Capital Group has reduced its forecasts for equity returns due to high valuations, increasing market concentration and strong performance over the past two years, during which price appreciation has outstripped earnings growth.
Long-term investors still have everything to play for, however, with stocks set to deliver mid- to high-single digit annualised returns and bonds on course for low- to mid-single digits.
The manager expects US equities, which are supported by earnings growth, innovation and productivity gains, to return an average of 6.3% per annum for the next 20 years. US equities also have the highest Sharpe ratio of the major stock markets.
The forecast for global equities is also 6.3%, while non-US developed market equities – which have more reasonable valuations and higher dividend yields than the US – are pegged at 6%.
Capital Group predicts that Japanese and emerging market equities will outperform, returning 7% and 6.8%, respectively.
Japan is benefitting from better corporate governance, wider profit margins and earnings per share growth. A meaningful appreciation of the yen against the dollar would be a further tailwind.
In emerging markets, faster economic growth and attractive valuations should drive returns. Nonetheless, Capital Group is concerned about corporate governance in some countries, a lack of labour participation, weak infrastructure and unstable politics. Companies are expected to issue more stock than they buy back to fund growth, which could dilute earnings per share.
Continental European stocks are the laggard with an annualised return forecast of 5.7%. Europe faces multiple headwinds, including tariffs, trade tensions, slower exports and muted economic growth.
These return forecasts have all been revised downwards since the manager last published its Capital Market Assumptions a year ago, as the table below shows.
Asset class return expectations
Source: Capital Group
Maddi Dessner, head of asset class services at Capital Group, said: “While we’ve lowered our return expectations for global equities, we expect to continue to see bright pockets of opportunity driven by structural and cyclical factors.”
Going forward, Capital Group believes earnings growth will drive returns. It expects price-to-earnings (P/E) multiples to contract in most regions and expand only modestly in emerging markets.
Growth stocks are the most expensive and therefore, their multiples are likely to contract the most. Tech giants will continue to deliver profits on the back of artificial intelligence and innovation but at a slower pace and magnitude than in the past year or so.
While equities are unlikely to match their impressive performance over the past two decades, the future looks brighter for fixed income. Bonds are expected to perform better going forward than in the recent past, as the chart below shows.

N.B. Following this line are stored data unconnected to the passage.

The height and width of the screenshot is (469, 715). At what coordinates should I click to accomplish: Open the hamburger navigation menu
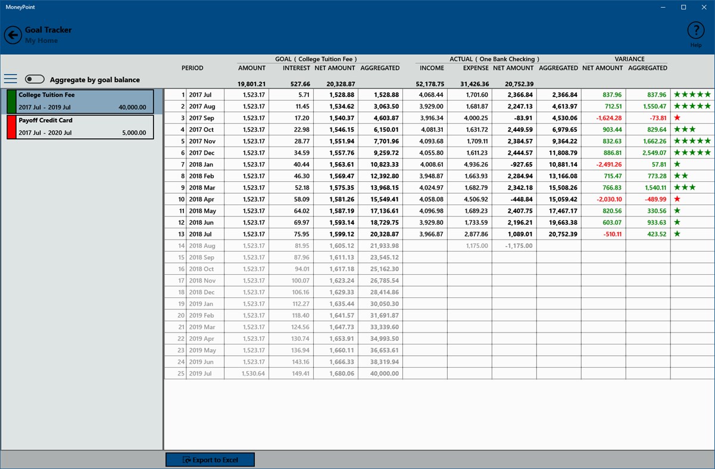tap(11, 79)
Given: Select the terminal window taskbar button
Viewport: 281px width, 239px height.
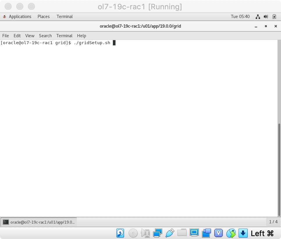Looking at the screenshot, I should 39,222.
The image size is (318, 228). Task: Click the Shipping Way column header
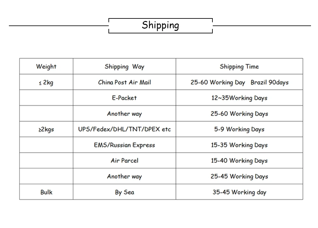tap(124, 66)
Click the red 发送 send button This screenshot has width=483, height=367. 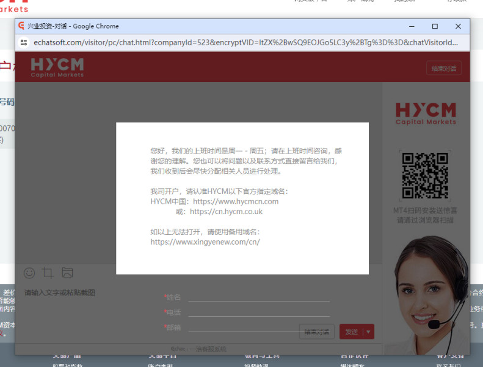click(x=352, y=332)
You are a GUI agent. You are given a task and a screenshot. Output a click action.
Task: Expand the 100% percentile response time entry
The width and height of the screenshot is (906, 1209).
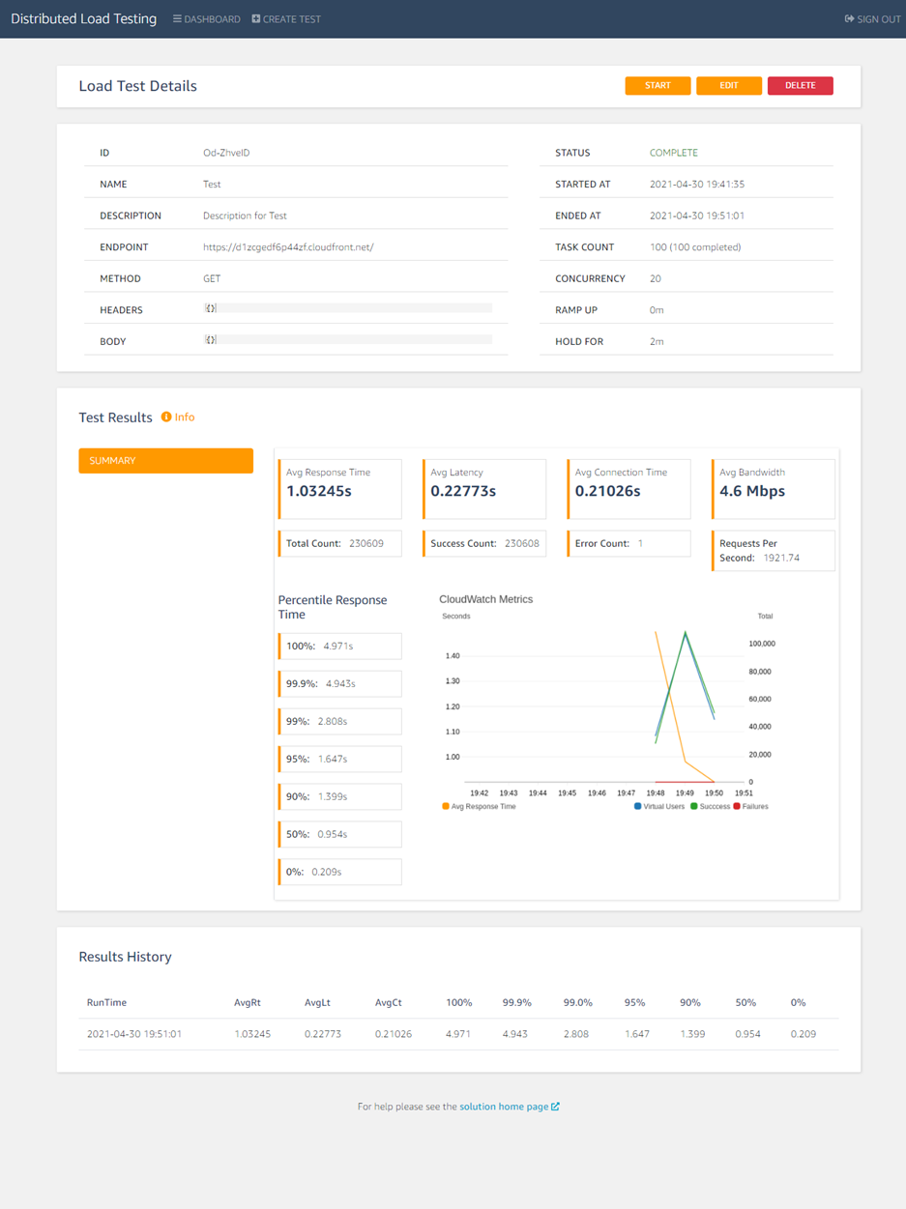[x=339, y=646]
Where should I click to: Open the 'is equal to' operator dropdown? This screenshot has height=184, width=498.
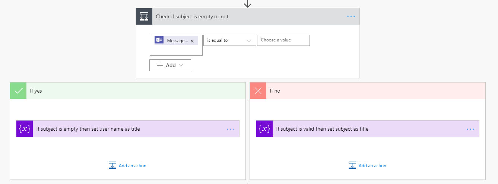pyautogui.click(x=229, y=40)
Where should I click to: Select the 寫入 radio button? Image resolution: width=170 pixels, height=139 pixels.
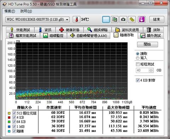pos(137,58)
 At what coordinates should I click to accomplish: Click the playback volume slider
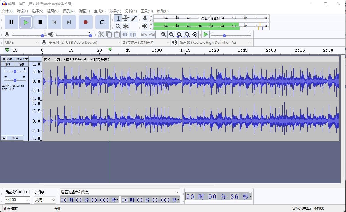click(73, 35)
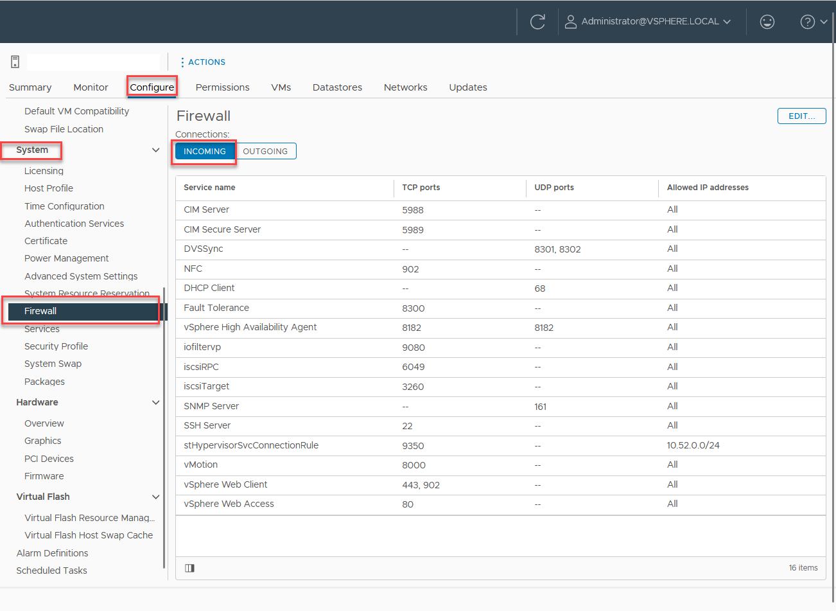Switch firewall view to INCOMING connections
The width and height of the screenshot is (836, 611).
point(204,151)
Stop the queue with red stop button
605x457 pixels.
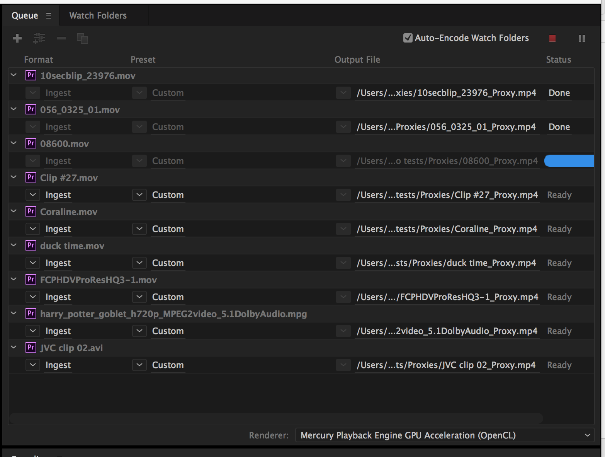(552, 38)
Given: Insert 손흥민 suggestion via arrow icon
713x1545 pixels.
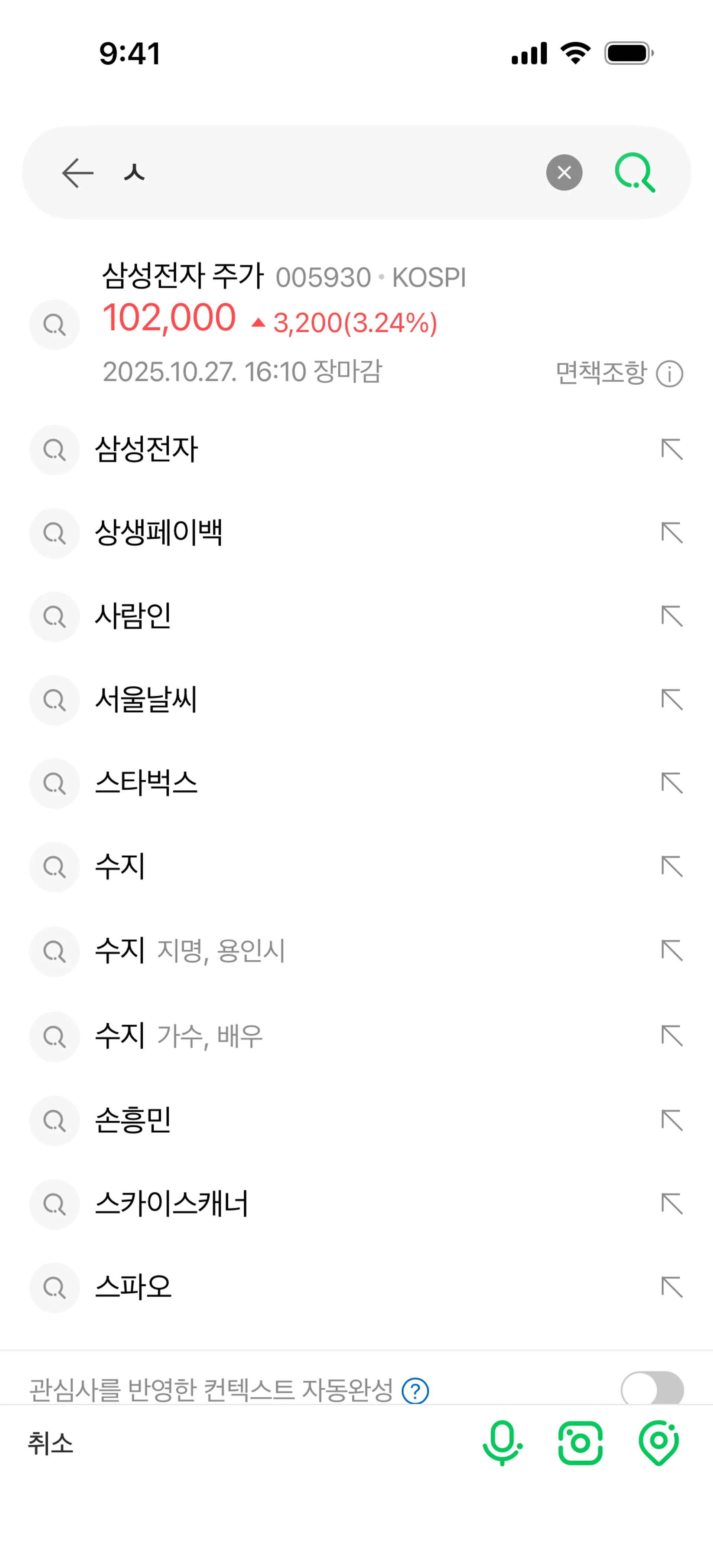Looking at the screenshot, I should (x=672, y=1120).
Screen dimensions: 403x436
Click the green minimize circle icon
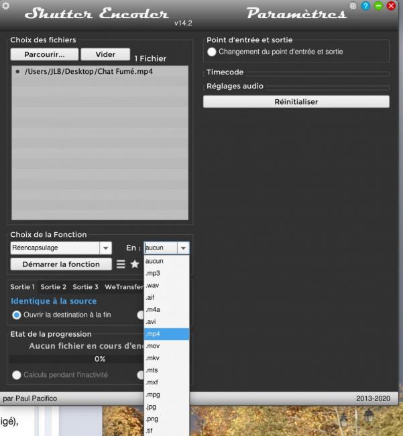pyautogui.click(x=379, y=5)
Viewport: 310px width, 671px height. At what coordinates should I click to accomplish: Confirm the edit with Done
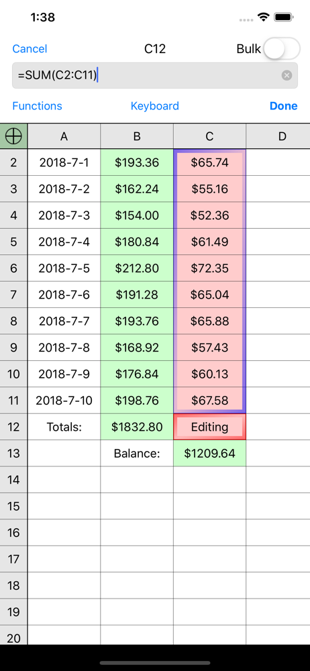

However, Capital Group has revised its expectations slightly downwards since last year because starting yields are modestly lower and spreads have compressed.
Source: Capital Group
US high yield and emerging market debt have the potential to generate higher income for investors and rank well on a risk-adjusted basis – as illustrated in the chart below, which compares risk and return assumptions for a range of asset classes.
Source: Capital Group; data to 31 Dec 2024 with valuations as of 30 Sep 2024
Meanwhile, US Treasury yields could experience upward pressure due to record issuance, a growing public debt burden and a shift to more price-sensitive buyers.
Staying in the US, the dollar is likely to fall against a broad basket of currencies, although Capital Group now expects the pace of depreciation to be slower than it anticipated last year because the gap in productivity between the US and other countries has widened.
On the economic front, the US economy is on track to continue outperforming other regions, as the table below shows. Under the new Republican administration, the tailwinds of lighter regulation, more fiscal spending and corporate tax cuts are counterbalanced by the headwinds of tariffs, reduced immigration and higher inflation.
Elsewhere, Capital Group has increased its estimate for the UK’s growth rate by 25 basis points to 1.25% due to stronger-than-expected migration flows post-Brexit, which are offsetting the UK’s low fertility rate.
Lastly, although most major central banks have started to ease monetary policy, Capital Group expects the pace of cuts will be gradual with higher interest rates persisting across major markets, amidst relatively robust economic growth.